Exercise details: What you write must be the listing below in full, word for word, minus its pictures.
[Available data — start]
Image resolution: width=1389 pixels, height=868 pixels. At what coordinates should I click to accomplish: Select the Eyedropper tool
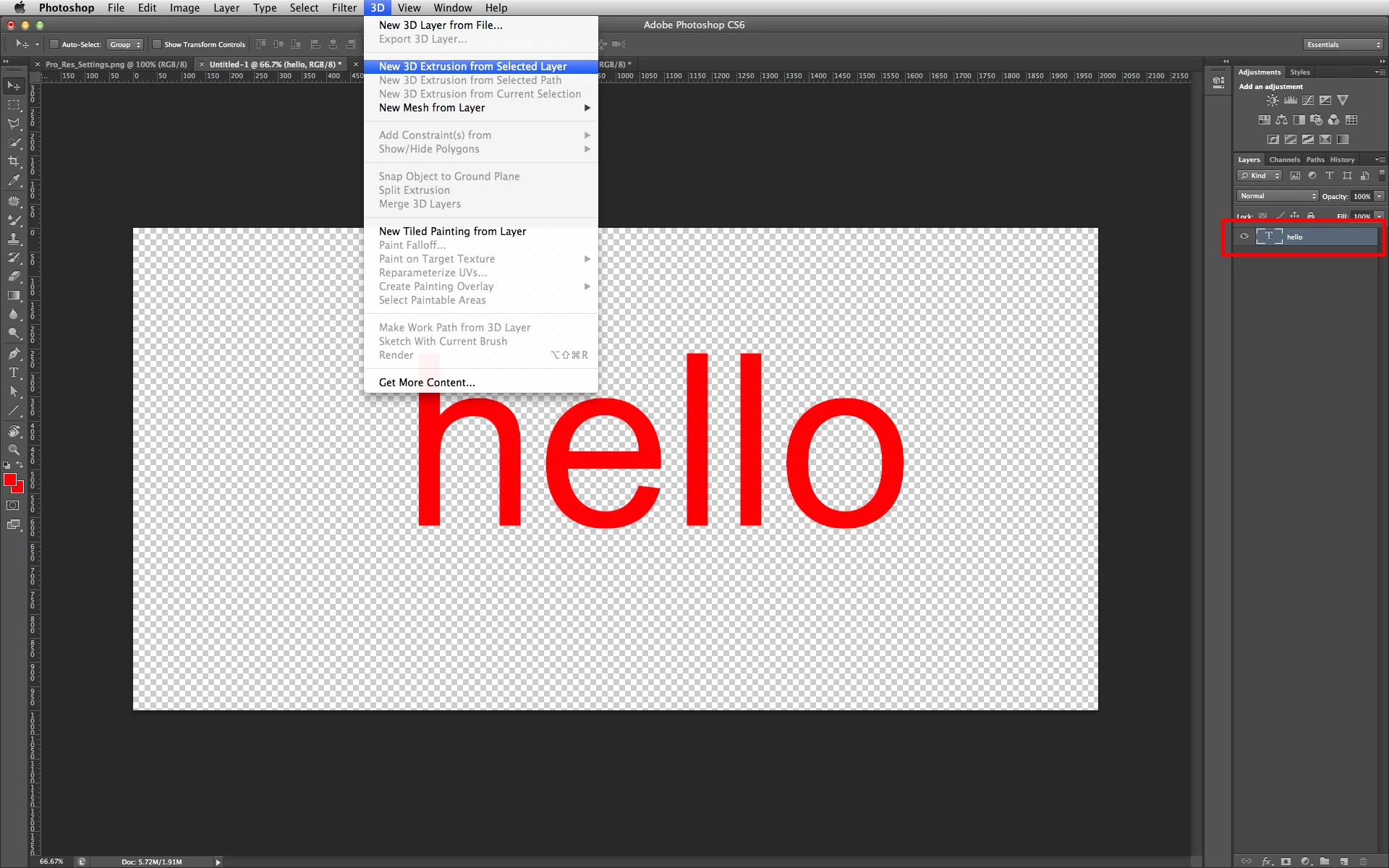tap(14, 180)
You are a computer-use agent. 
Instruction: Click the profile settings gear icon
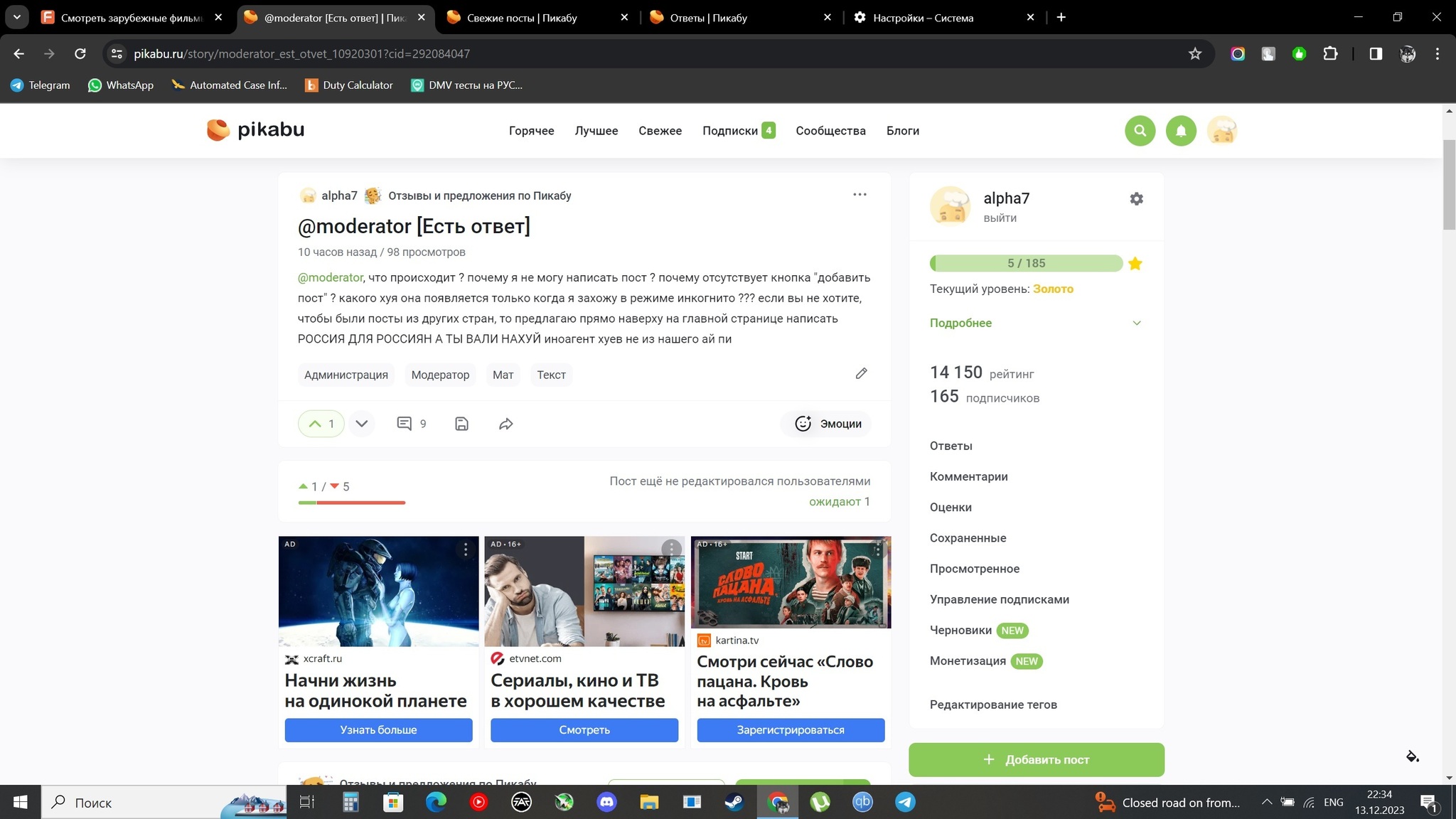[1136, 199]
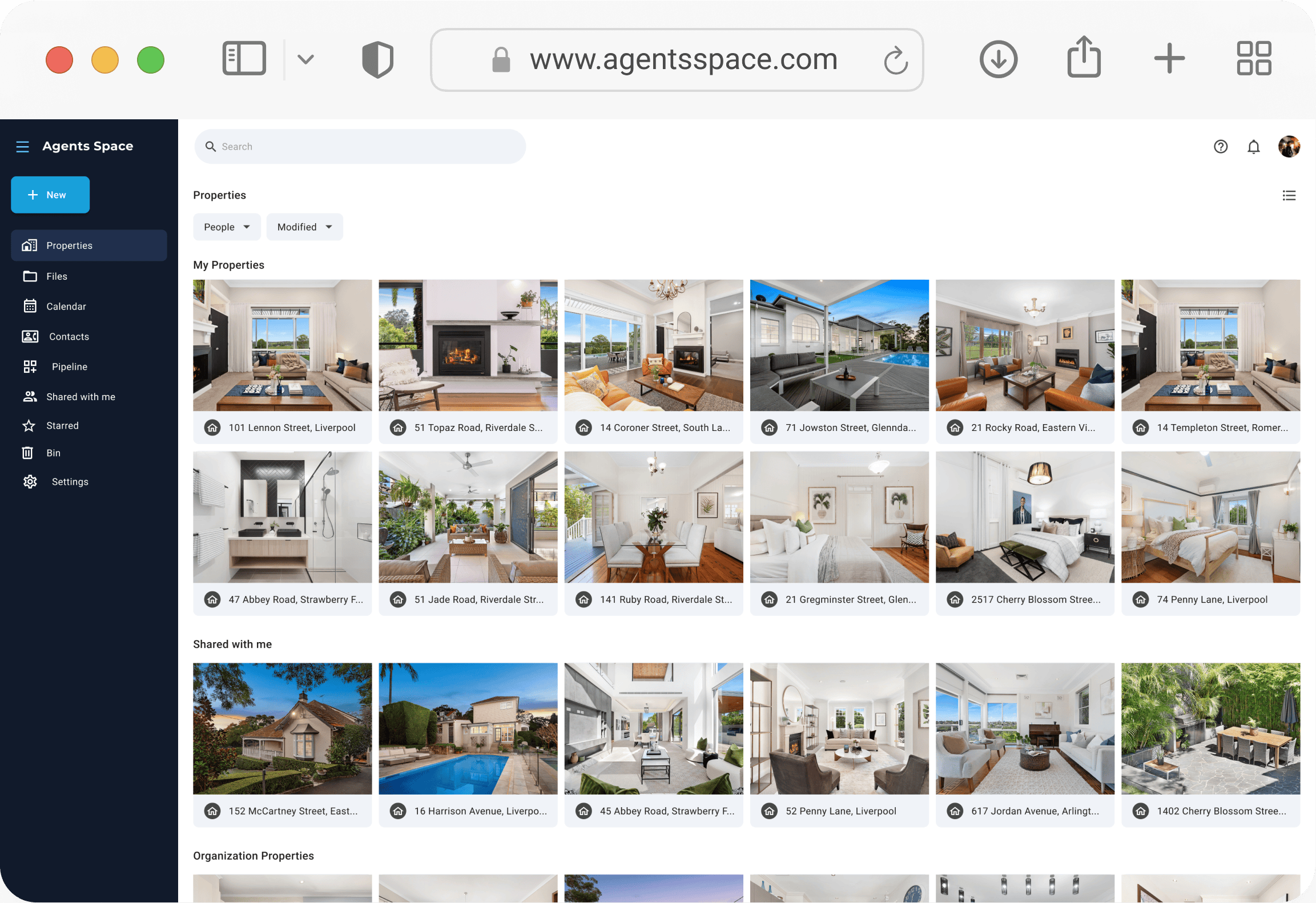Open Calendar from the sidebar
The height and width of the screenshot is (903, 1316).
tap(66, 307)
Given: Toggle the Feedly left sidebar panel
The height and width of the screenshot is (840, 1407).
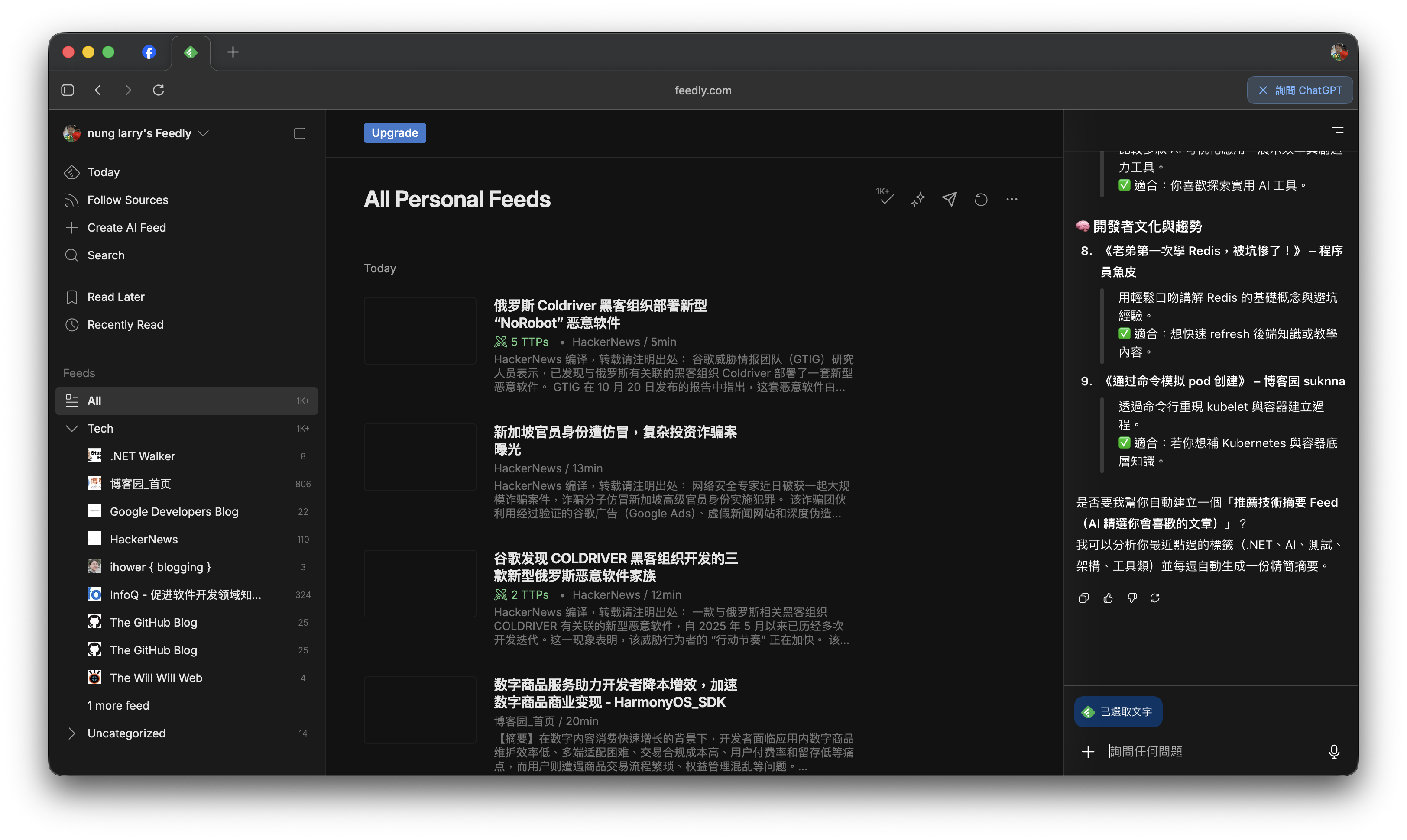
[Available data — finish]
Answer to this problem:
Image resolution: width=1389 pixels, height=868 pixels. At what coordinates should I click to accomplish: Select the Eyedropper tool
tap(14, 180)
You are a computer-use agent. 
Instruction: Click the profile settings gear icon
[1136, 199]
Open Calendar from the sidebar
The height and width of the screenshot is (903, 1316).
tap(66, 307)
Given: Toggle the Feedly left sidebar panel
The height and width of the screenshot is (840, 1407).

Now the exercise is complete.